# [Work order]
Please copy out only the lines of the material from the line holding "At what (x,y)" through the end of the material, inclusive, substituting "point" for "coordinate pair" and keeping everything else unchanged. Leave the pictures out of the answer.

- - - - - - -

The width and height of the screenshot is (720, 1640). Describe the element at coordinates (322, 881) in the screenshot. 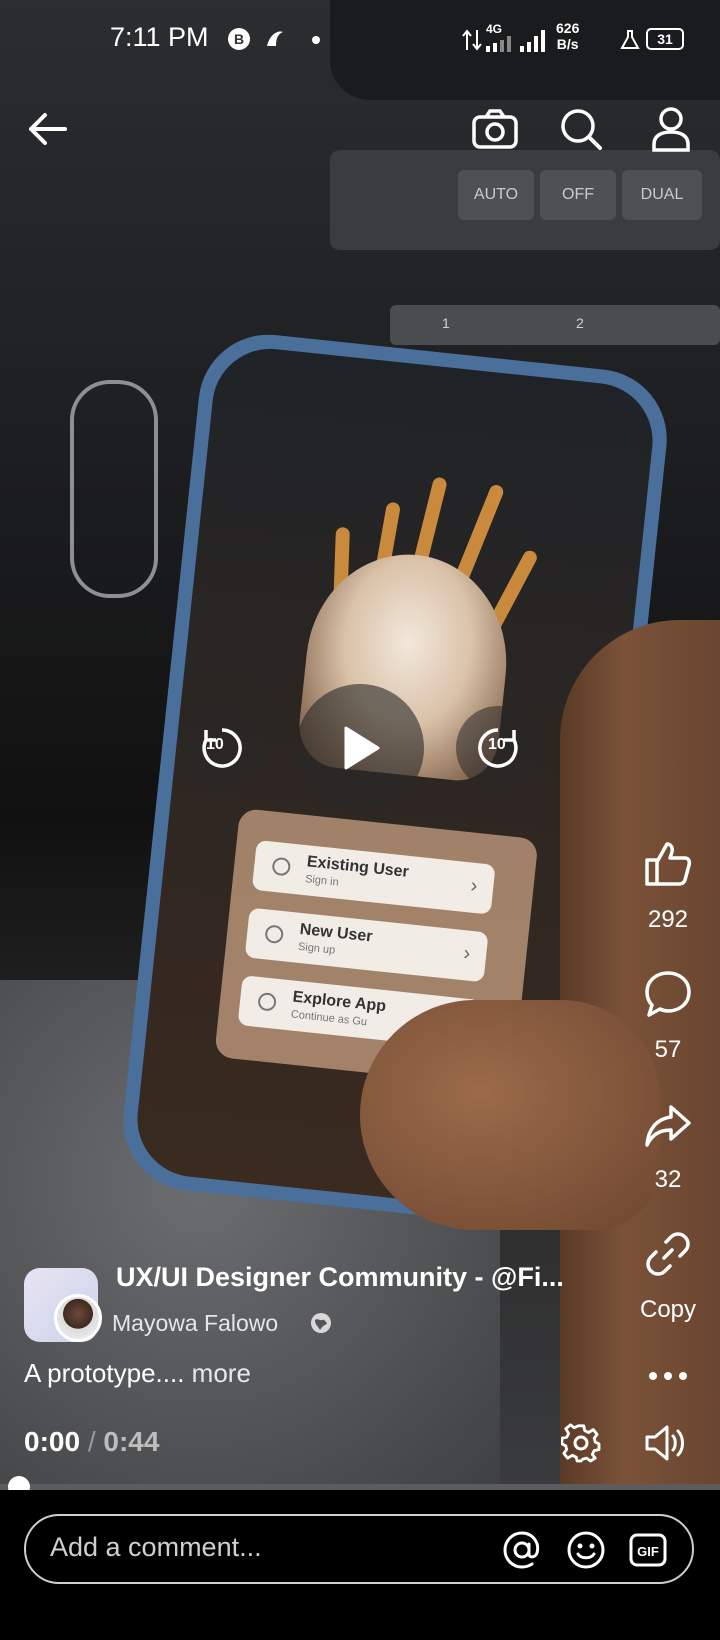

I see `menu-row-subtitle: Sign in` at that location.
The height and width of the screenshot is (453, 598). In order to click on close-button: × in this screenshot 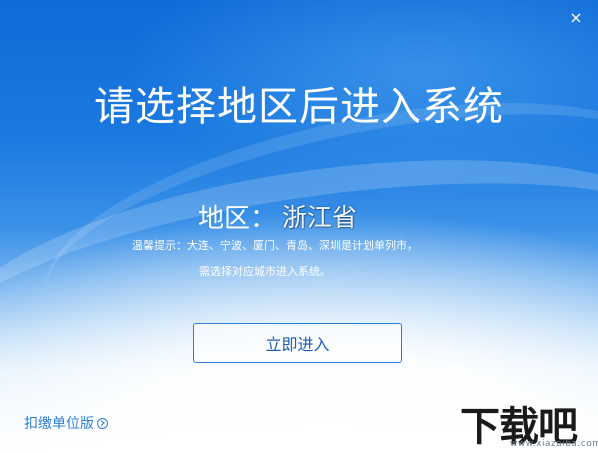, I will do `click(576, 18)`.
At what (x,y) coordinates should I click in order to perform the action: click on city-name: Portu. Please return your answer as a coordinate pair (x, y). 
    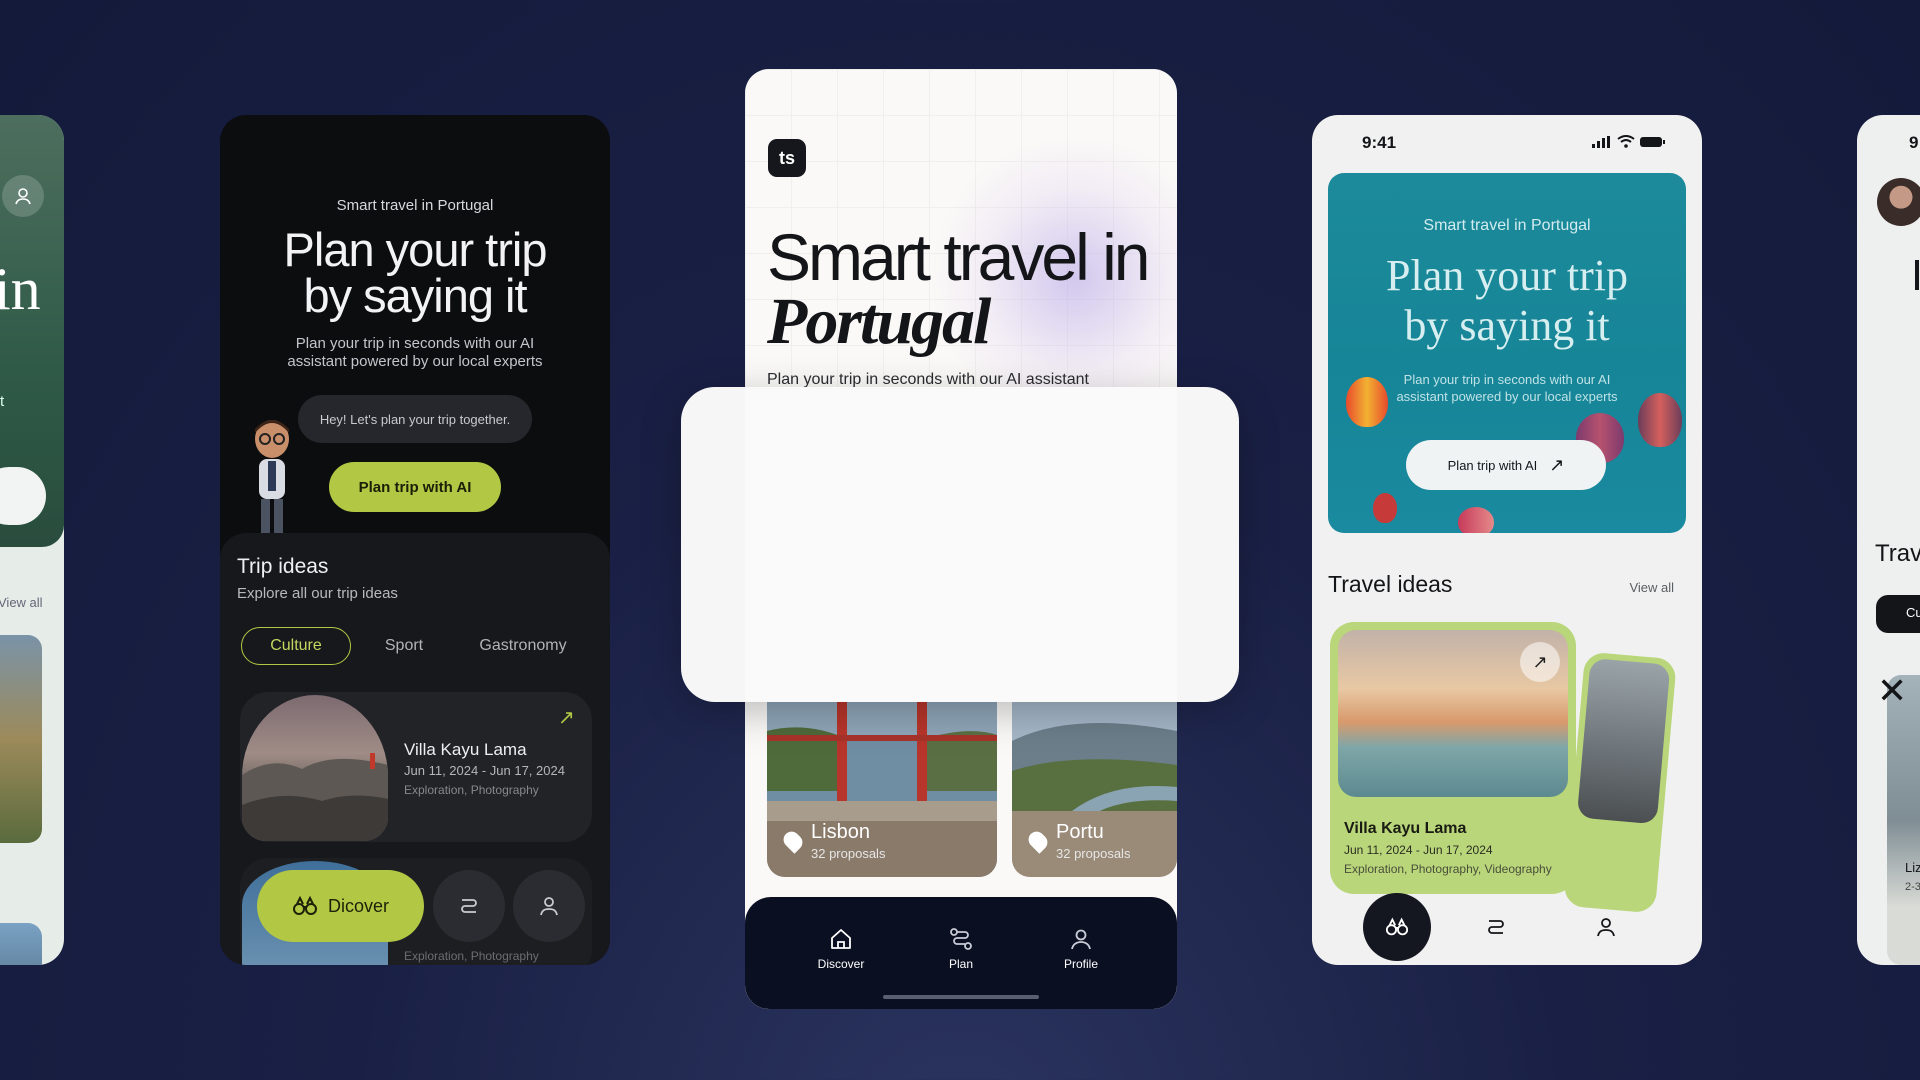
    Looking at the image, I should click on (1080, 832).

- - - - - - -

# [Worked solution]
At what (x,y) coordinates should I click in order to perform the action: click on city-name: Portu. Please return your answer as a point (x, y). 
    Looking at the image, I should click on (1080, 832).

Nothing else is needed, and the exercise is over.